WHAT NEEDS TO BE DONE - Return, in their exact form, the lines that lie between the start of the data below and the line containing "Given: Close the C spectrum.txt data window", with both ends included.

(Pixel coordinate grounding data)
__________________________________________________

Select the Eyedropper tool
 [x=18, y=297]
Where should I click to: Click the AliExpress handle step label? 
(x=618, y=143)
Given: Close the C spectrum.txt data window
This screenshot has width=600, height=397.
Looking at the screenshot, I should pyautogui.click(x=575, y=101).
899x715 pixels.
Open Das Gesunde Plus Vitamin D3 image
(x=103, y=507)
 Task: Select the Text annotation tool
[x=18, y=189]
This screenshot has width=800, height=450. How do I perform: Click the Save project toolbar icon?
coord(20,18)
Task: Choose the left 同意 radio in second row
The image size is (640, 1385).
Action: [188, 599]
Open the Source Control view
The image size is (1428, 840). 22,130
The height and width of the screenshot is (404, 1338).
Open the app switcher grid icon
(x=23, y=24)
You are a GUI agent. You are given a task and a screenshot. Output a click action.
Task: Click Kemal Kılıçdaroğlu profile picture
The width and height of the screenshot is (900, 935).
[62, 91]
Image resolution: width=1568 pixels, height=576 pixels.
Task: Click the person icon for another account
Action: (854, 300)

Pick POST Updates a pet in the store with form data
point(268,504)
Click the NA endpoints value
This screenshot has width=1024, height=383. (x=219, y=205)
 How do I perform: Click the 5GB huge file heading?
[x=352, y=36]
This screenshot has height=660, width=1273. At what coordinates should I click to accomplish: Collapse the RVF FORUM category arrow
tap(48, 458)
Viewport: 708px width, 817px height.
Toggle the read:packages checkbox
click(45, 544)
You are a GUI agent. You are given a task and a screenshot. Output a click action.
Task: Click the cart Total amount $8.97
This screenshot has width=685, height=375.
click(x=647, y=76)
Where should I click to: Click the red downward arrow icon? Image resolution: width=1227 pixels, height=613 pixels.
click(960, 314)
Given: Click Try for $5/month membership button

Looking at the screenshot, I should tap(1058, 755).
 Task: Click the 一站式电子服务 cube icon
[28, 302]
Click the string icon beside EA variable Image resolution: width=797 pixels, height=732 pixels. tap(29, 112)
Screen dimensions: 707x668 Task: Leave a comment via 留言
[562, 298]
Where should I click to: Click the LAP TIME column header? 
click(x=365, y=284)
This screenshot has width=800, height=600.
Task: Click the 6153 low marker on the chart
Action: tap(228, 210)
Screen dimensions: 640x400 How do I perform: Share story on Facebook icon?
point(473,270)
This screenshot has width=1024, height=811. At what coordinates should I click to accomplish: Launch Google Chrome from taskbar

__________________________________________________

EXERCISE SOLUTION -
Select the Eyedropper tool
 [x=18, y=297]
Where should I click to: Click the AliExpress handle step label? 
(x=618, y=143)
Given: Close the C spectrum.txt data window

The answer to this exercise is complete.